» Records to use:
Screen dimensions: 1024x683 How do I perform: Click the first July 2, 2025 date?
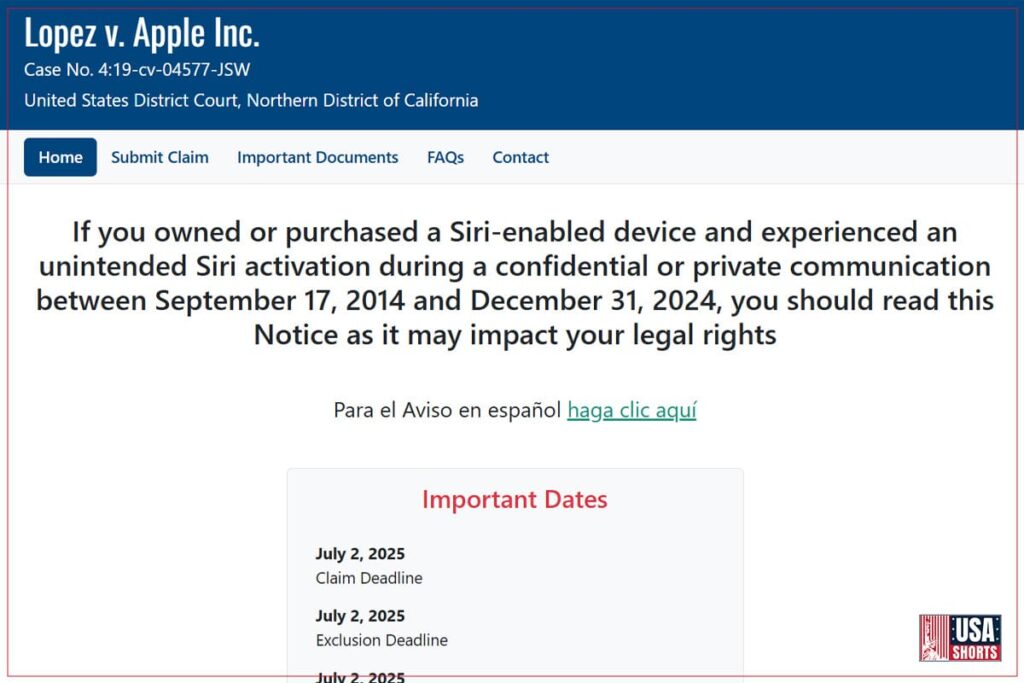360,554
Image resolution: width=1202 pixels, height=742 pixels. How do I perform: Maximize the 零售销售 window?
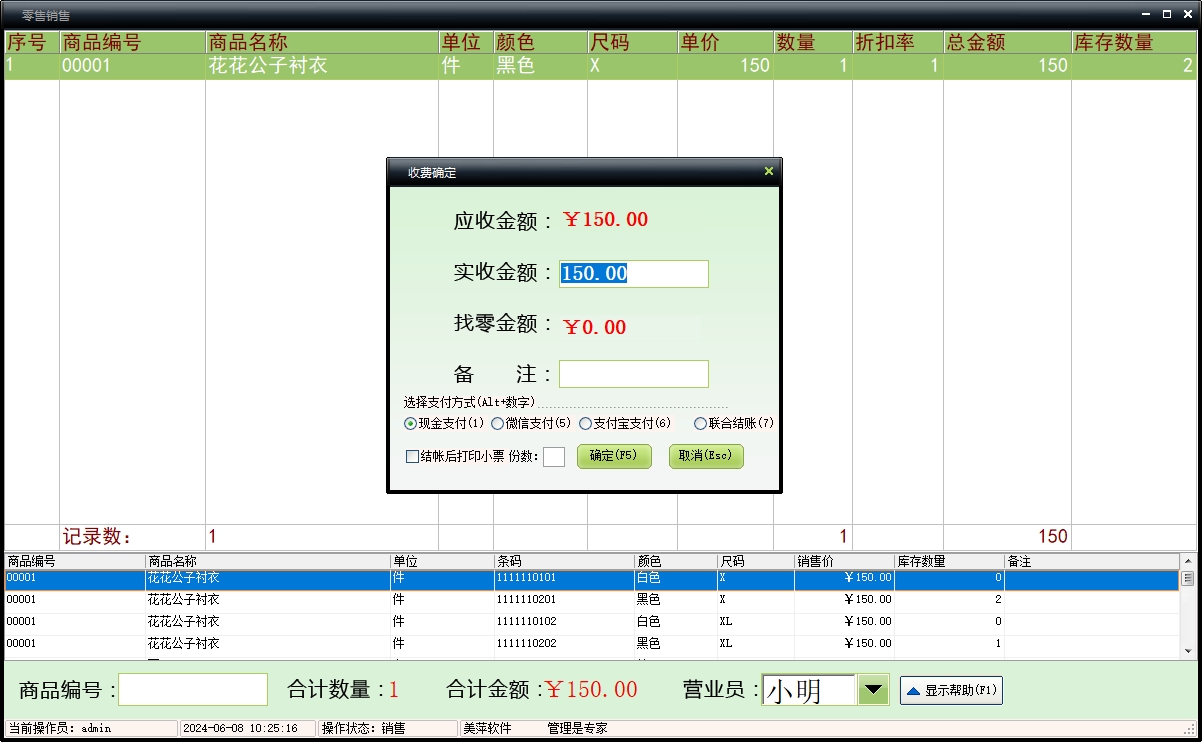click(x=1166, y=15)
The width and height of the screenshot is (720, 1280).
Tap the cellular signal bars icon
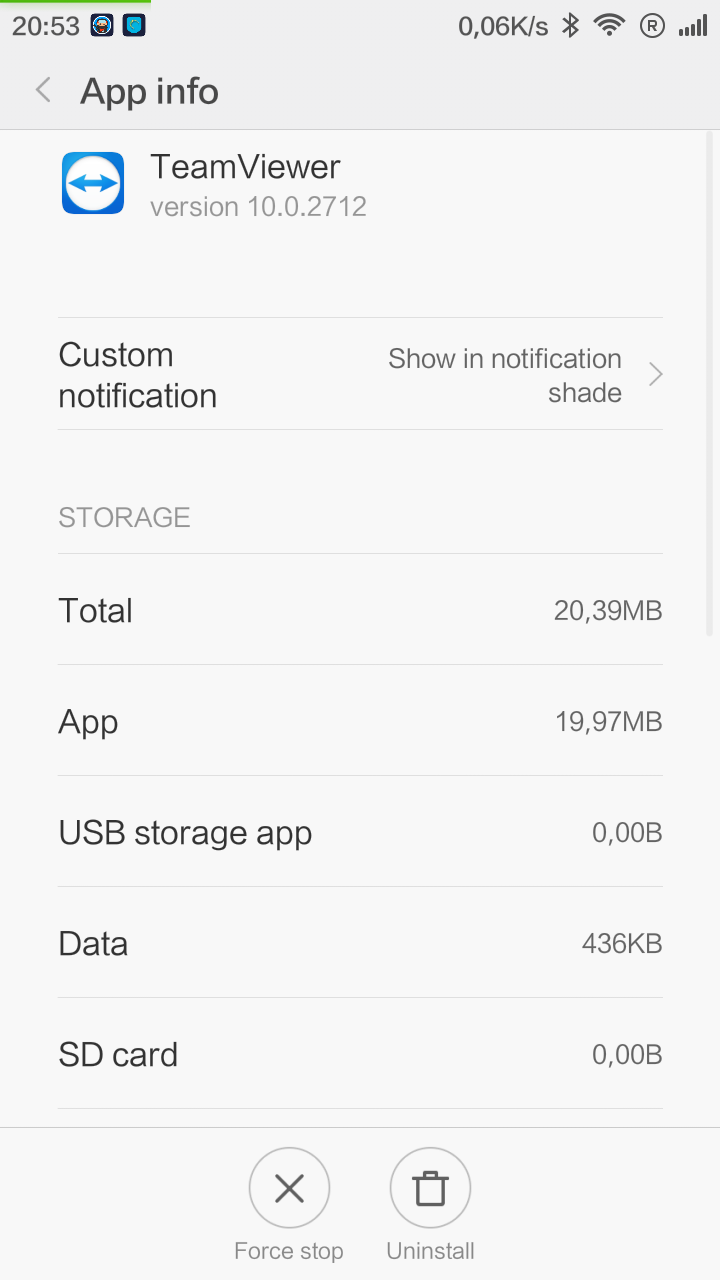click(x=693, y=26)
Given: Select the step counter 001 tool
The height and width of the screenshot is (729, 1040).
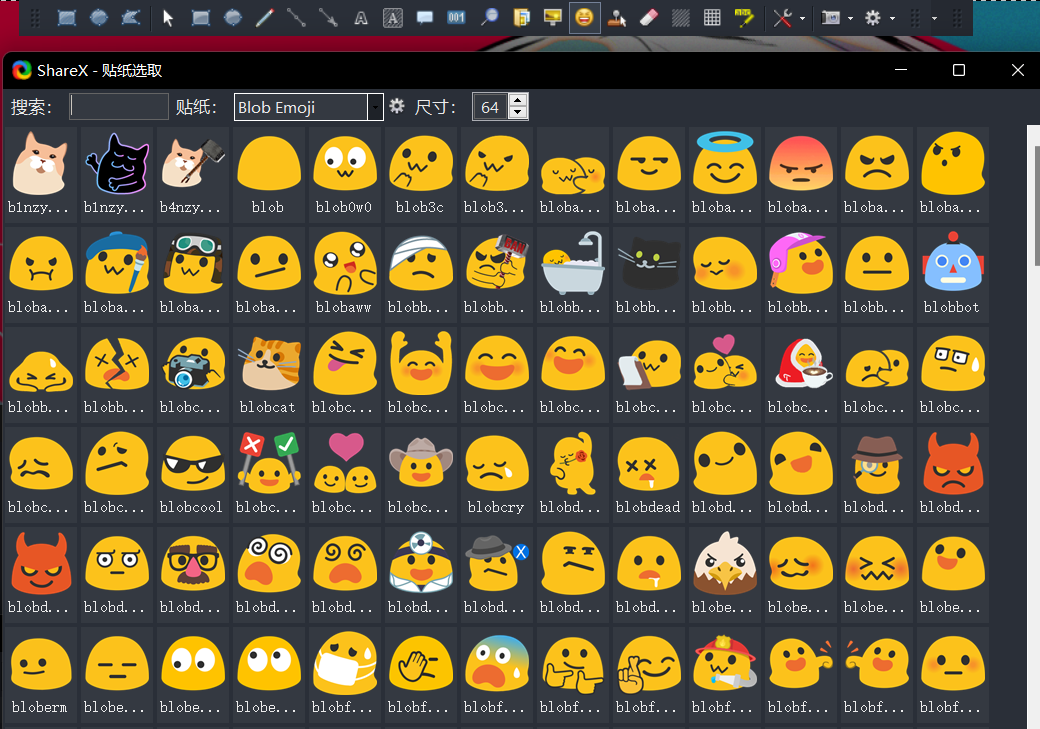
--
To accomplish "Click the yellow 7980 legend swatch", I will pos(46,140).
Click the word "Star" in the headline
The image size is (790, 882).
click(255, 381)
* * *
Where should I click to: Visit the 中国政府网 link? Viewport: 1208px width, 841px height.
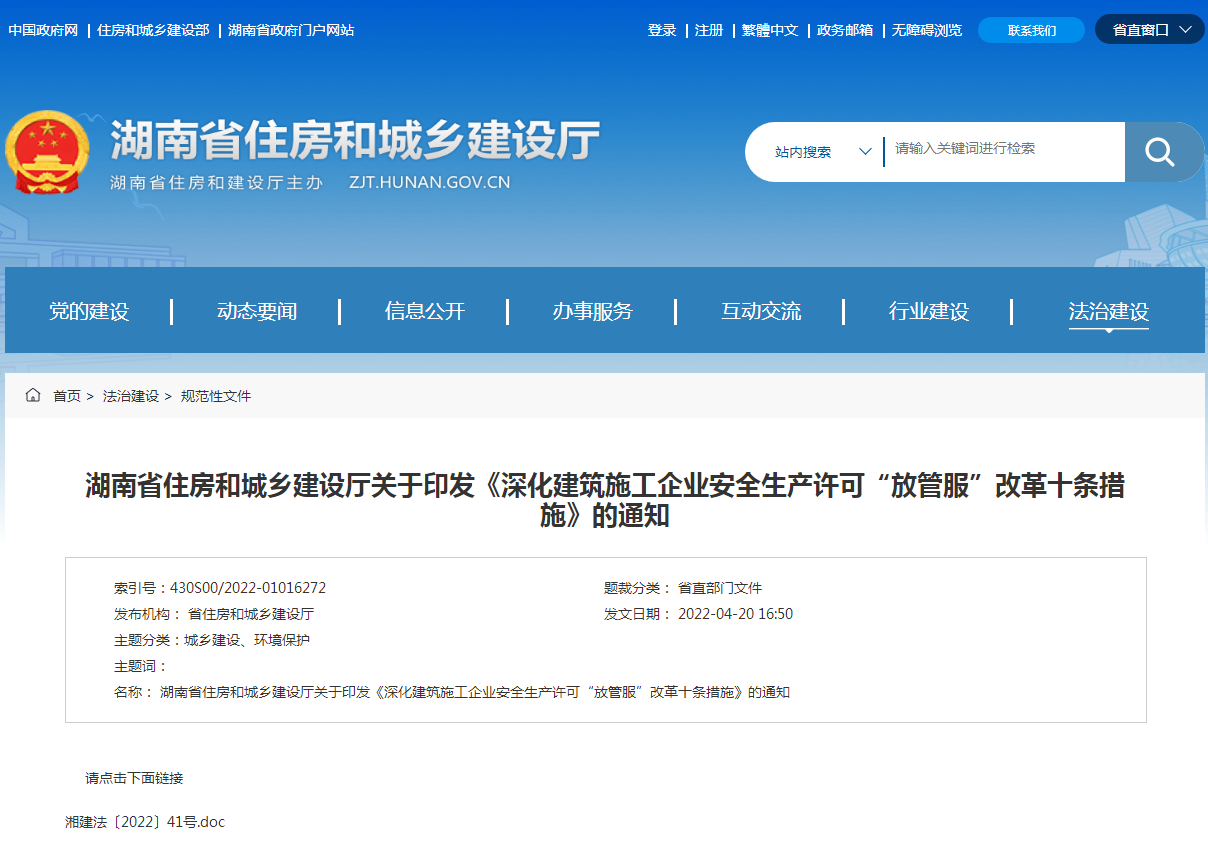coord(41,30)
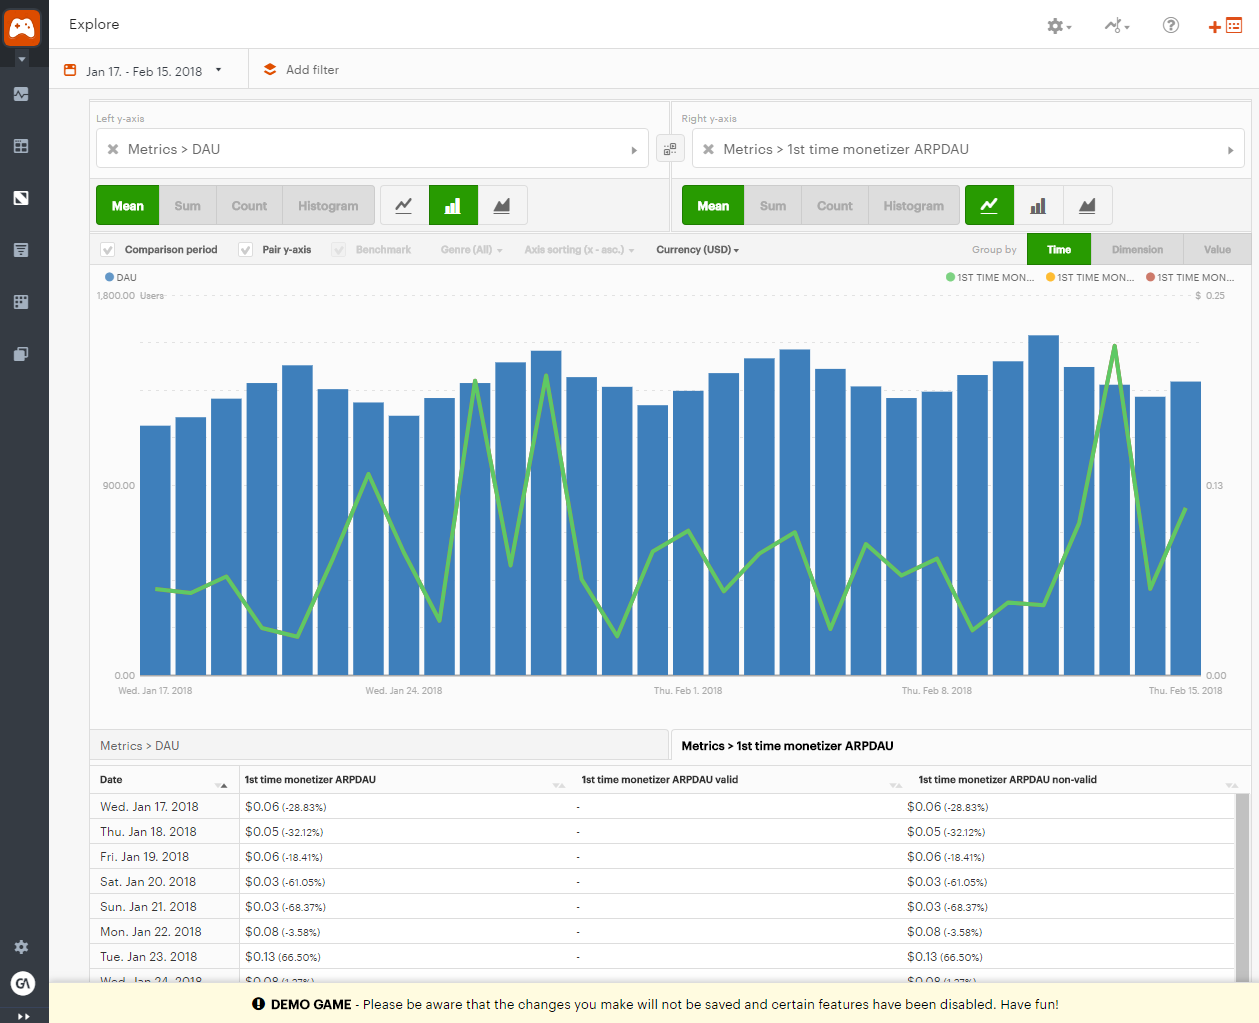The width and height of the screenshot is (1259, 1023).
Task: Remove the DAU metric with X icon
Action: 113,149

» Activity:
Output only the lines above from the line that holds "Screen dimensions: 1024x683" through the line that holds "The height and", both ends included, and exclude pictures.

» Answer for this exercise:
Screen dimensions: 1024x683 How do I perform: Click the first July 2, 2025 date?
360,554
Image resolution: width=1202 pixels, height=742 pixels. How do I perform: Maximize the 零售销售 window?
click(x=1166, y=15)
The width and height of the screenshot is (720, 1280).
Tap the cellular signal bars icon
click(x=693, y=26)
Given: Select the step counter 001 tool
The height and width of the screenshot is (729, 1040).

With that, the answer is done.